I think Fallows gets excessively teary-eyed when talking about “real Americans” in the heartland, and has missed the unifying mood of the country.
Arthur Moss
Wilmington, Del.

As an admirer of James Fallows, I think everything he says in “Despair and Hope in the Age of Trump” rings true, but in my view the things he left out are more significant. To James Comey, the Russians, and the relentless poll-watching that declared Hillary Clinton a done deal, add the national press coverage of Clinton’s non-scandals versus Trump’s real ones. What this election shows us is not just the breakdown of norms in flyover country, but in the institutions we depend on to perpetuate the norms in the upper echelons of Washington and New York.
Margot Ammidown
Asheville, N.C.

Edmon De Haro

Fear of a Female President

In October, Peter Beinart examined the “gender backlash” against Hillary Clinton, arguing, from a sociological and psychological standpoint, that “the Americans who dislike her most are those who most fear emasculation.”

Peter Beinart did not identify correctly the root cause of the attacks on Hillary Clinton. She was attacked because she is a Democrat, pure and simple. In 2008, if Condoleezza Rice had run for president, she might very well have won the Republican primary race. In a contest with Barack Obama, she might have won the presidency. As a nominee and as a president, Rice would have had the full support of Fox News and its thuggish commentators; they would not have generated sexist, or racist, attacks against the Republican torchbearer.
I live in a very right-wing, rural community. In August 2008, one of our right-wingers put up an eight-by-four plywood sign on a highway on which he painted palin for vice president. In November 2008, he crossed out the word vice.
I contend that if a right-wing nutcase was all in favor of a female president in 2008, then we may safely assume that the glass ceiling had been broken well and good by that time, and that we are now free to focus on policy and principles, rather than on identity politics.
Sallie Skakel
Goldendale, Wash.


The most-read magazine stories from 2016 on

1. The Obama Doctrine

Jeffrey Goldberg (April)

2. The Mind of Donald Trump

Dan P. McAdams (June)

3. My Secret Shame

Neal Gabler (May)

4. The Case for Hillary Clinton—And Against Donald Trump

The Editors (November)

5. What’s Ailing American Politics?

Jonathan Rauch (July/August)

The Big Question: Who is the worst leader of all time?

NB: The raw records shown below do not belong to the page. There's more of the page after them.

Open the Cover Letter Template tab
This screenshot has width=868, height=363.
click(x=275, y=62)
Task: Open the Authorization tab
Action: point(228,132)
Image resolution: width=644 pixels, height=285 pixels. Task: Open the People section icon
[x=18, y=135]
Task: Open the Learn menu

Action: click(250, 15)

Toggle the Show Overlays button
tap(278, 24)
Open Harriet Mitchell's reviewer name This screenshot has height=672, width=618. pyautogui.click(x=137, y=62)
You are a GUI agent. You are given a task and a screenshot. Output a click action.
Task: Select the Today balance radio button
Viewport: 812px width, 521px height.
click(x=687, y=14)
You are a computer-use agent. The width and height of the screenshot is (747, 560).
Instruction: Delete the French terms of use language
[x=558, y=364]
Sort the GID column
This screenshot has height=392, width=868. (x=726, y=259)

(On, readers answered January/February’s Big Question and voted on one another’s responses. Here are the top vote-getters.)

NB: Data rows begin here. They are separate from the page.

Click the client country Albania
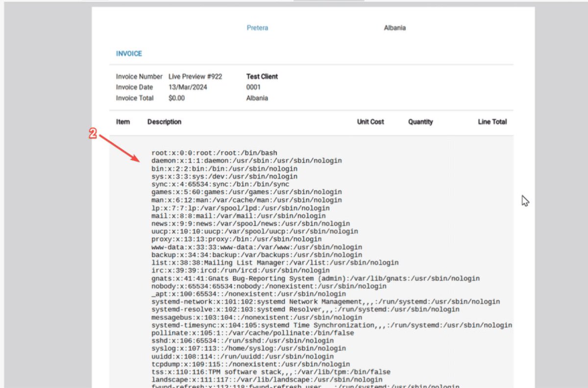Viewport: 588px width, 388px height. point(256,98)
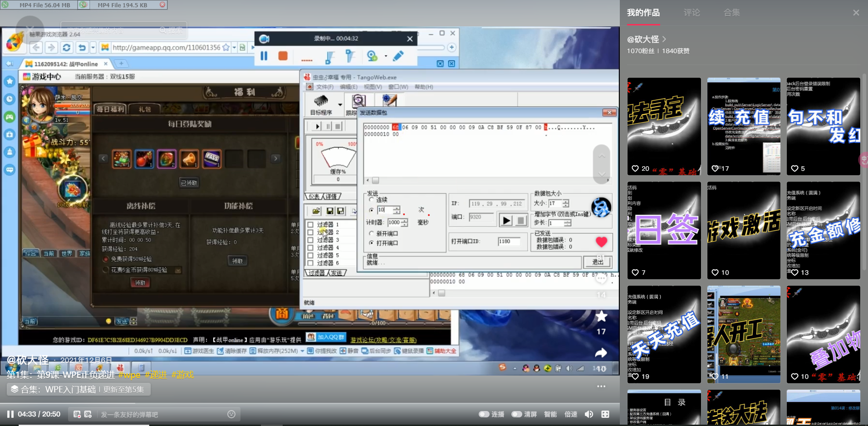
Task: Switch to the 评论 tab
Action: coord(691,13)
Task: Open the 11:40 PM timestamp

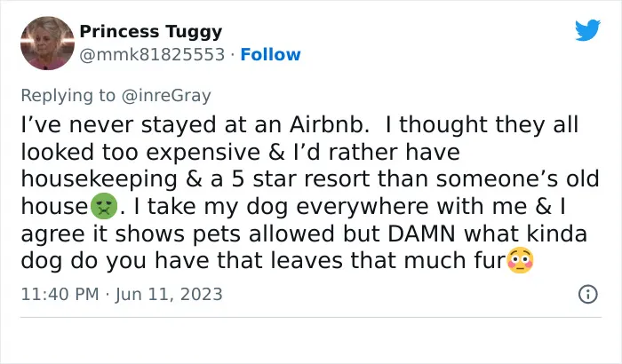Action: click(60, 294)
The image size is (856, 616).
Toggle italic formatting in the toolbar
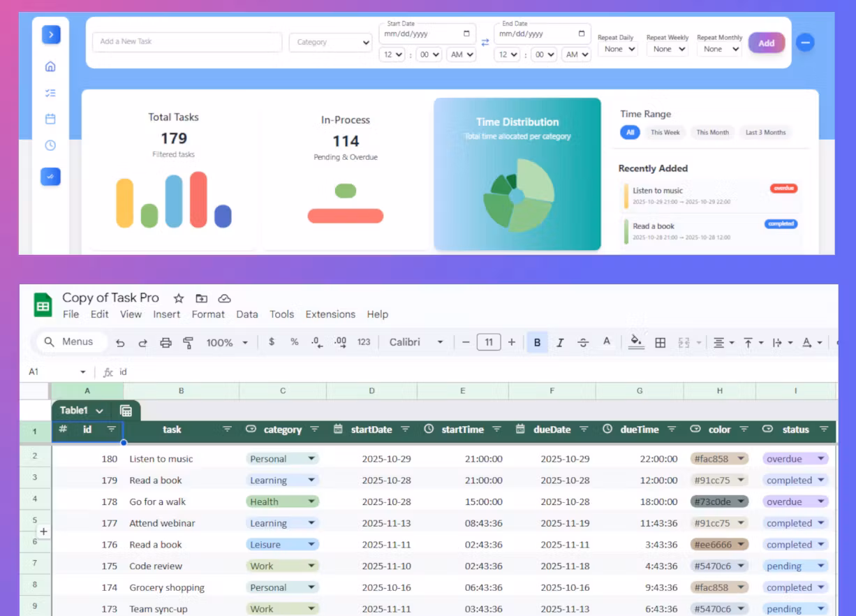[x=560, y=342]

5. Neville Chamberlain: “Peace for our time” led to World War II and millions of civilian and military casualties.

— Gerald Bazer

4. Nicholas II, the last emperor of Russia, took a reasonably functioning country and left it vulnerable to radical revolutionaries. He lost the war with Japan and was losing his side of World War I. His misjudgment allowed Rasputin to become influential. That was a huge mistake.

— Ahmad Alsaleh

3. Few can compare to the enigmatic Napoléon Bonaparte, whose grandiose, ambitious foreign policies and epic military blunders ultimately led to the collapse of the first French empire.

— Dan Fredricks

2. Adolf Hitler was evil; George W. Bush’s policies produced evil results.

— Bill Turney

1. Adolf Hitler was the worst leader in history. He provoked World War II, which was the greatest and most destructive event in history. He caused the most deaths by war ever, and unprecedented suffering. His political philosophy was the most bigoted and violent over the widest expanse of space and people.